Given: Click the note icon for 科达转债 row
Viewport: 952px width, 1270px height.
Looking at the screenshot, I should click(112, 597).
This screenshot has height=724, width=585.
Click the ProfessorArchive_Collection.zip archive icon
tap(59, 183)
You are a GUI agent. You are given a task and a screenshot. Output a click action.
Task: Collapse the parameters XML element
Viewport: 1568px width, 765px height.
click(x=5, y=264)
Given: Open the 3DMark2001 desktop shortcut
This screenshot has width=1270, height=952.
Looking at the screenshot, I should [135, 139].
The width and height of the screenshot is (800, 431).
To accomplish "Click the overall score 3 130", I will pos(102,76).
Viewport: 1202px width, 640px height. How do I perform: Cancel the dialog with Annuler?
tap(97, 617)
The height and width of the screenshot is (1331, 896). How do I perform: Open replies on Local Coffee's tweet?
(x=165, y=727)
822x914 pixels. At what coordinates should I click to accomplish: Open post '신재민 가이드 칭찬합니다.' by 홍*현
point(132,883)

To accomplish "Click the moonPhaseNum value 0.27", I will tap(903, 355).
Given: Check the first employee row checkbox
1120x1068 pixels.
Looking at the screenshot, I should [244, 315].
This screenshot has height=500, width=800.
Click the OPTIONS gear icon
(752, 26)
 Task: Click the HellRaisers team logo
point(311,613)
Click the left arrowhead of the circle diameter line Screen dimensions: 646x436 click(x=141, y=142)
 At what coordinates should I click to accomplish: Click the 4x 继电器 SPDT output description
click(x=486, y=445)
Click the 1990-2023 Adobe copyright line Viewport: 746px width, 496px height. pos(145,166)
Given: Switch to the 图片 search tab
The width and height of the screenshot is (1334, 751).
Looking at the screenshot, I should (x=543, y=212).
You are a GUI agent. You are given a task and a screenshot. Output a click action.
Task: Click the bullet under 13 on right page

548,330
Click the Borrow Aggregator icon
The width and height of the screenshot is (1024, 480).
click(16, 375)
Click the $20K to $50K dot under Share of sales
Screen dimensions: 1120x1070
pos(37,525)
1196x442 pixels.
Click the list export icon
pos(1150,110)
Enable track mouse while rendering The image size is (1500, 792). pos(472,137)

::::

» The task:
Restate every line of the listing word for word.

» Reply to the exercise:
Given: Click the note icon for 科达转债 row
Viewport: 952px width, 1270px height.
Looking at the screenshot, I should click(112, 597).
This screenshot has height=724, width=585.
Click the ProfessorArchive_Collection.zip archive icon
tap(59, 183)
You are a GUI agent. You are given a task and a screenshot. Output a click action.
Task: Collapse the parameters XML element
Viewport: 1568px width, 765px height.
click(x=5, y=264)
Given: Open the 3DMark2001 desktop shortcut
This screenshot has width=1270, height=952.
Looking at the screenshot, I should [135, 139].
The width and height of the screenshot is (800, 431).
To accomplish "Click the overall score 3 130", I will pos(102,76).
Viewport: 1202px width, 640px height. How do I perform: Cancel the dialog with Annuler?
tap(97, 617)
The height and width of the screenshot is (1331, 896). How do I perform: Open replies on Local Coffee's tweet?
(x=165, y=727)
822x914 pixels. At what coordinates should I click to accomplish: Open post '신재민 가이드 칭찬합니다.' by 홍*현
point(132,883)

To accomplish "Click the moonPhaseNum value 0.27", I will tap(903, 355).
Given: Check the first employee row checkbox
1120x1068 pixels.
Looking at the screenshot, I should [244, 315].
This screenshot has height=500, width=800.
Click the OPTIONS gear icon
(752, 26)
 Task: Click the HellRaisers team logo
point(311,613)
Click the left arrowhead of the circle diameter line Screen dimensions: 646x436 click(x=141, y=142)
 At what coordinates should I click to accomplish: Click the 4x 继电器 SPDT output description
click(x=486, y=445)
Click the 1990-2023 Adobe copyright line Viewport: 746px width, 496px height. pos(145,166)
Given: Switch to the 图片 search tab
The width and height of the screenshot is (1334, 751).
Looking at the screenshot, I should (x=543, y=212).
You are a GUI agent. You are given a task and a screenshot. Output a click action.
Task: Click the bullet under 13 on right page

548,330
Click the Borrow Aggregator icon
The width and height of the screenshot is (1024, 480).
click(16, 375)
Click the $20K to $50K dot under Share of sales
Screen dimensions: 1120x1070
pos(37,525)
1196x442 pixels.
Click the list export icon
pos(1150,110)
Enable track mouse while rendering The image size is (1500, 792). pos(472,137)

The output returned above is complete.